Task goal. Print the lines of the entries below from the one with "Where should I" through the final line, exactly as they appear. The pictures are not part of the copy.

Stored data.
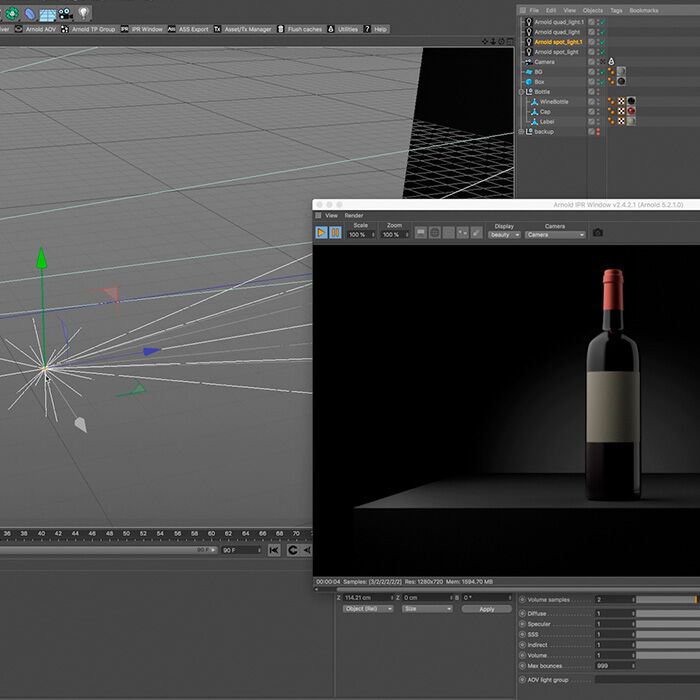Pause the IPR render
This screenshot has height=700, width=700.
click(335, 233)
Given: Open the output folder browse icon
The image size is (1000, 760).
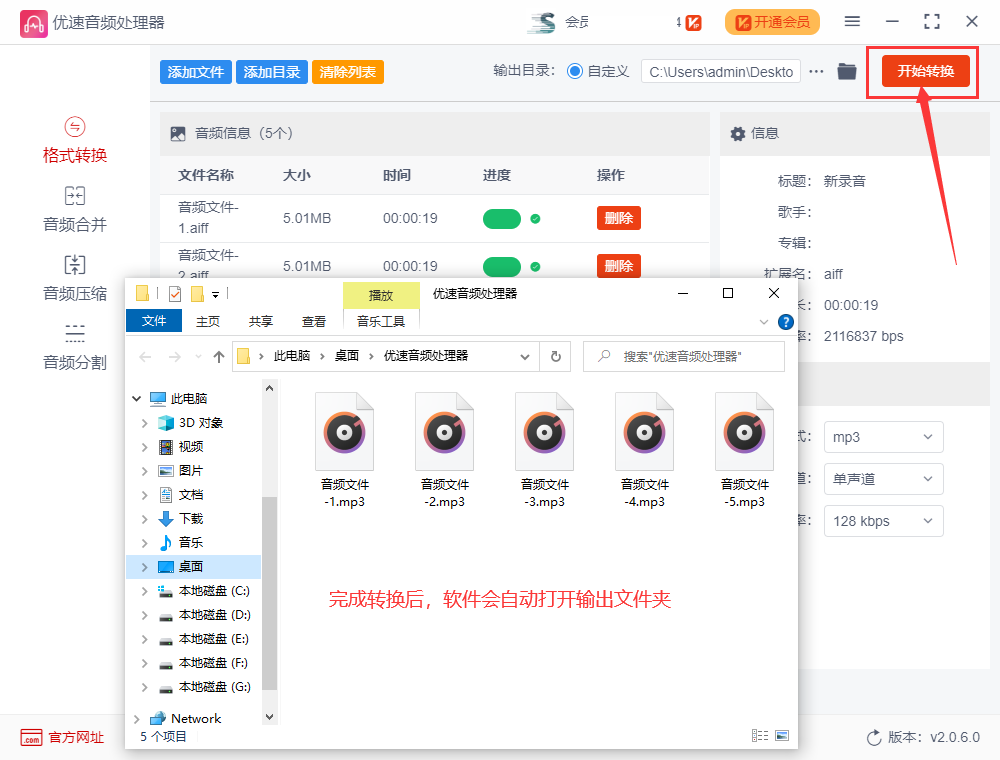Looking at the screenshot, I should [846, 71].
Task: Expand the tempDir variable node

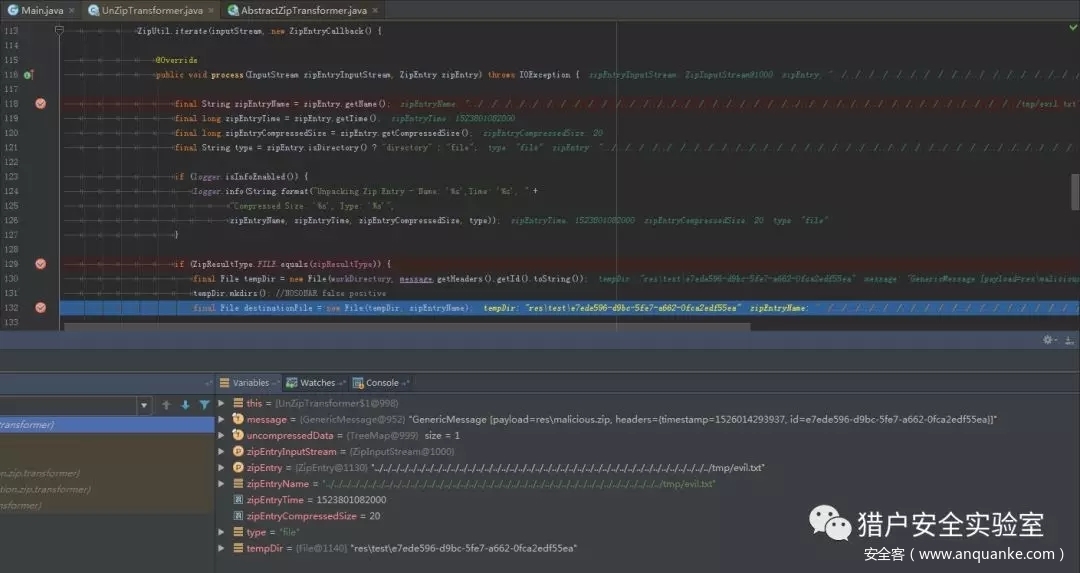Action: [223, 548]
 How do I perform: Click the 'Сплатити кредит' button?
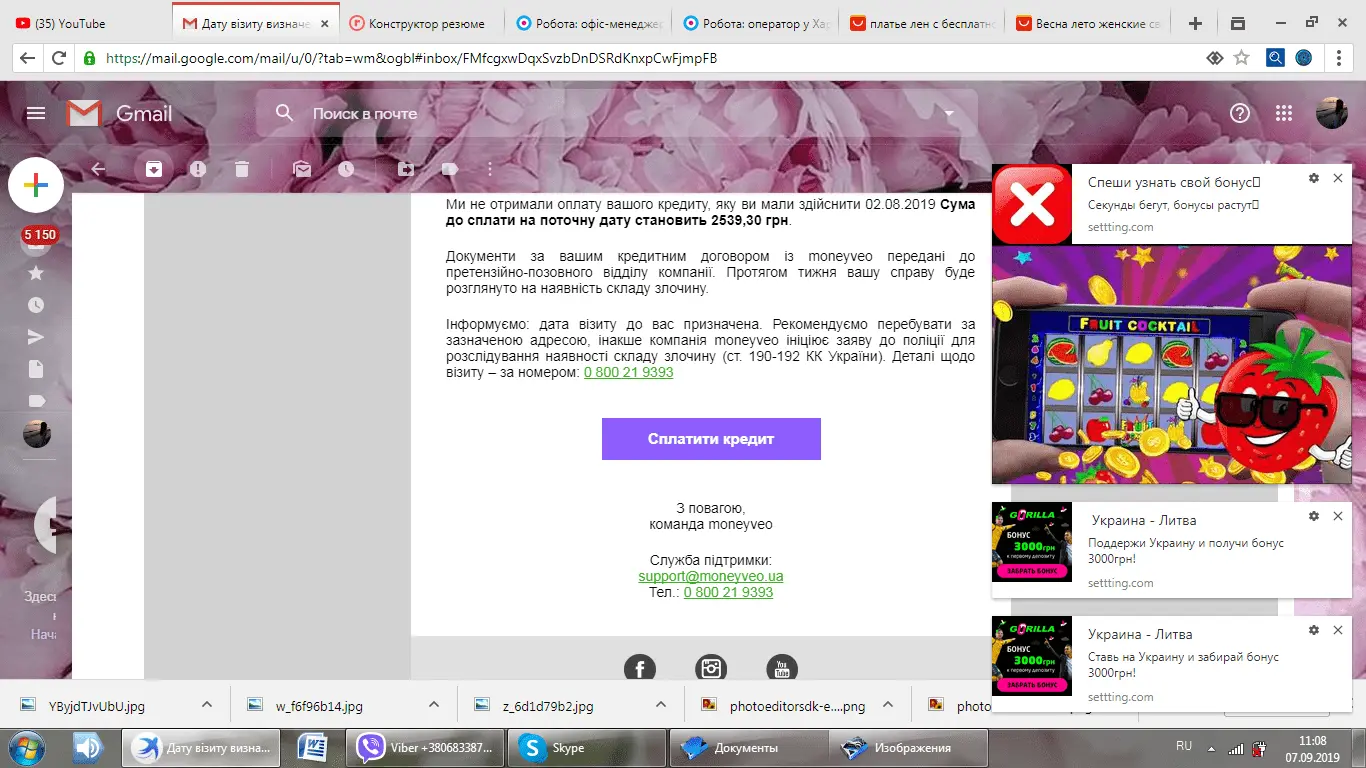pos(711,438)

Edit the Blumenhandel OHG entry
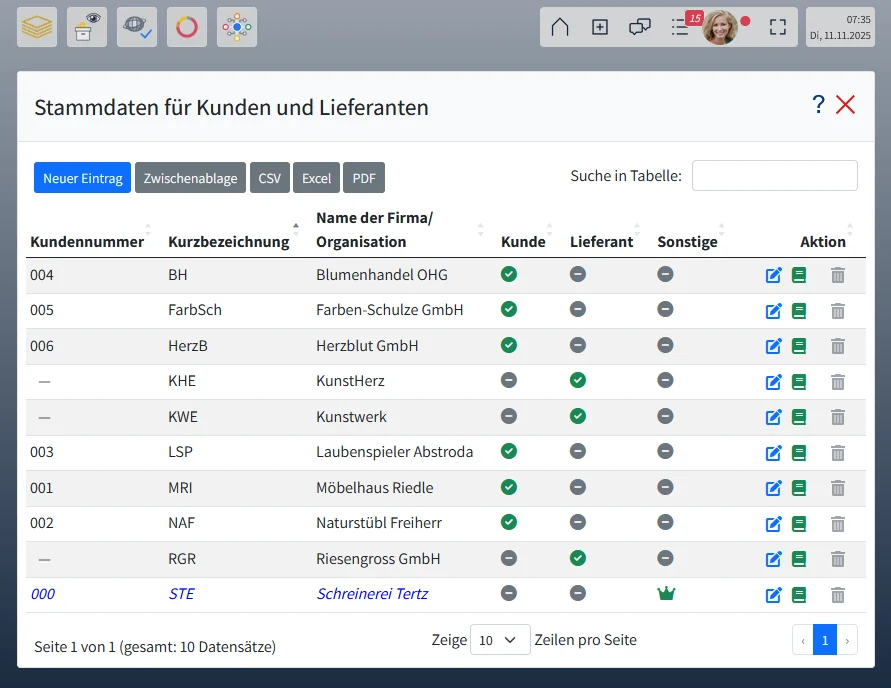[x=773, y=275]
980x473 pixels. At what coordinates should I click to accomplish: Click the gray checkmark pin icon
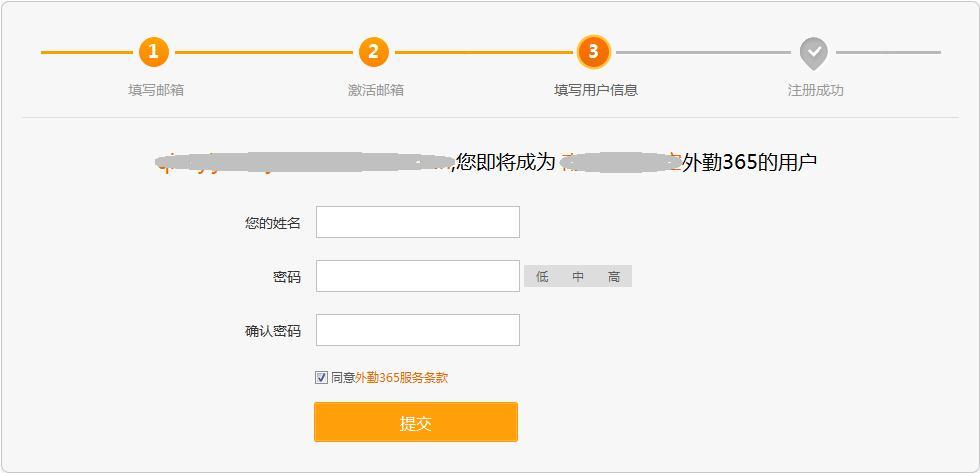tap(814, 52)
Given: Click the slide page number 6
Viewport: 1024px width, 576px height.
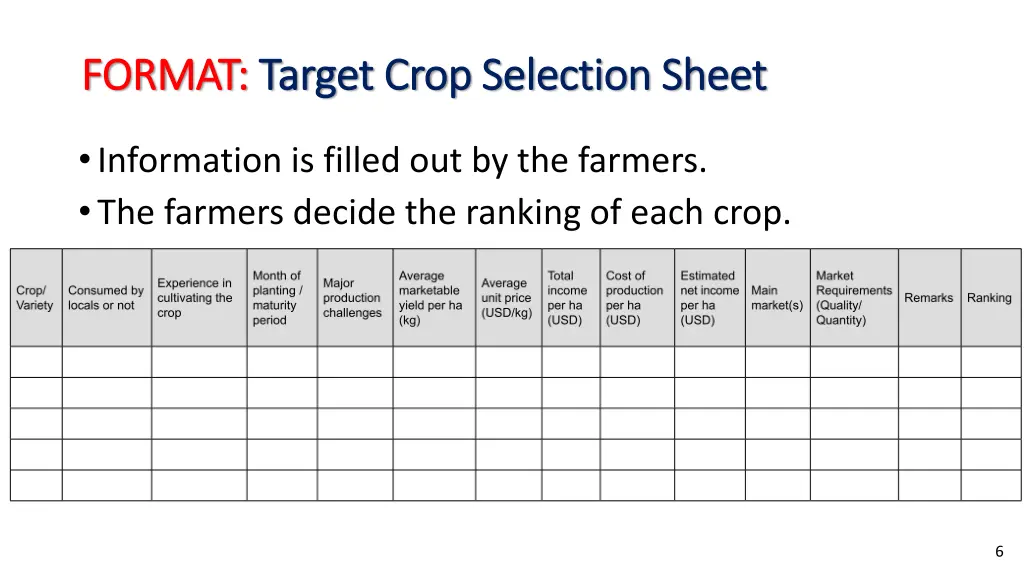Looking at the screenshot, I should [999, 551].
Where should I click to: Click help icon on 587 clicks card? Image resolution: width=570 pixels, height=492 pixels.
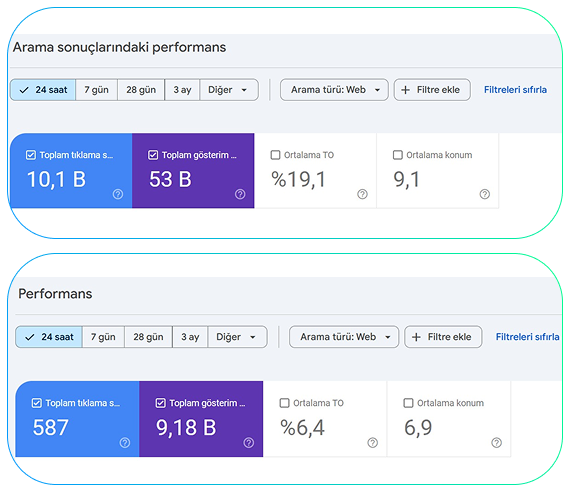pyautogui.click(x=125, y=443)
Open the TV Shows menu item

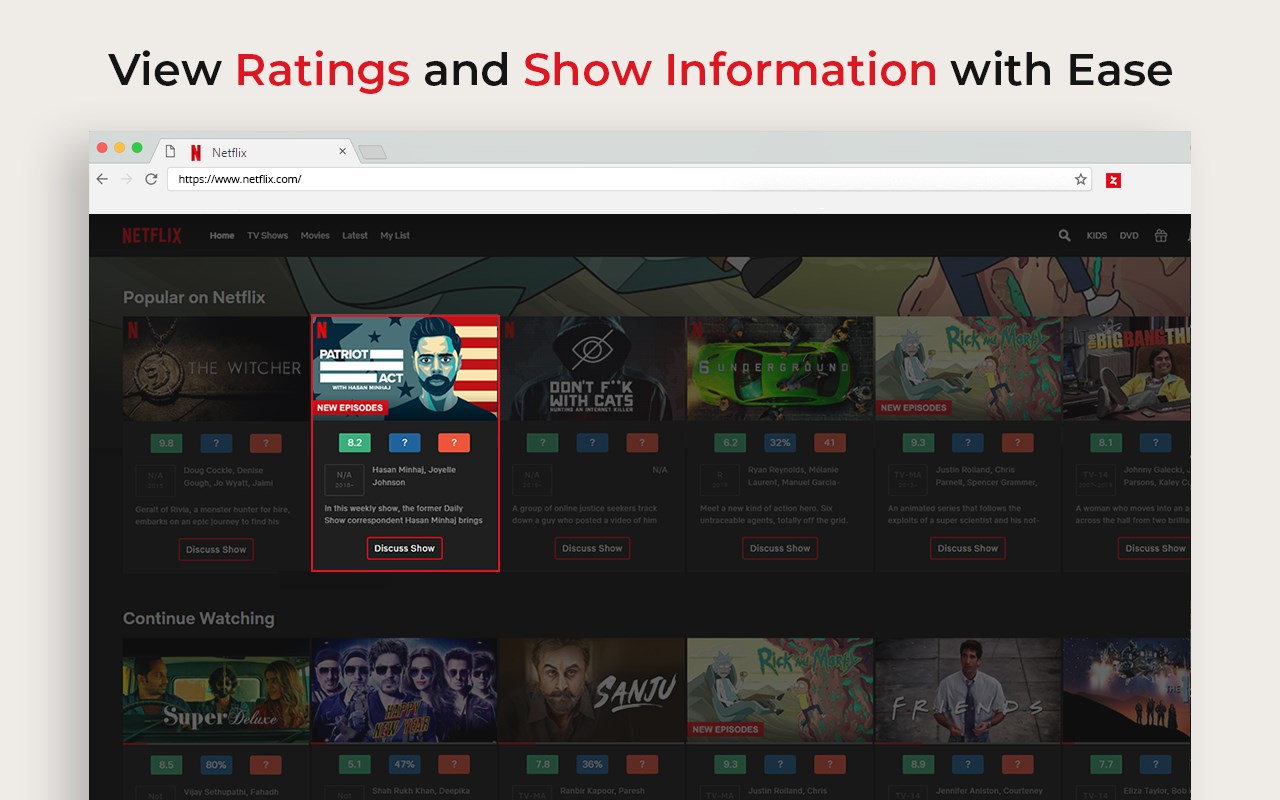pyautogui.click(x=267, y=236)
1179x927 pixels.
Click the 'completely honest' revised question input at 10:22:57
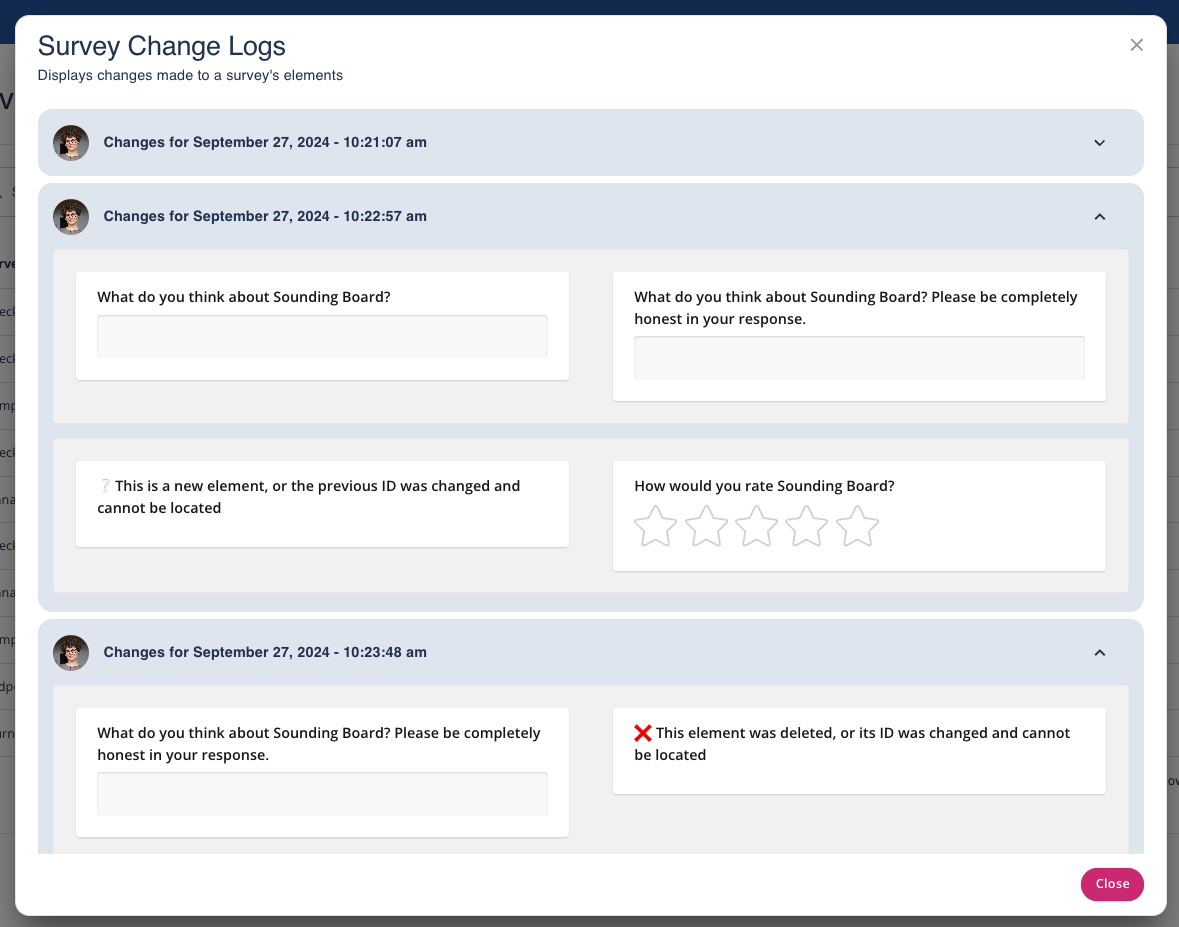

Solution for this task.
Where should I click to: Click help icon on 587 clicks card? Image resolution: width=570 pixels, height=492 pixels.
pyautogui.click(x=125, y=443)
Open the TV Shows menu item

pyautogui.click(x=267, y=236)
1179x927 pixels.
Click the 'completely honest' revised question input at 10:22:57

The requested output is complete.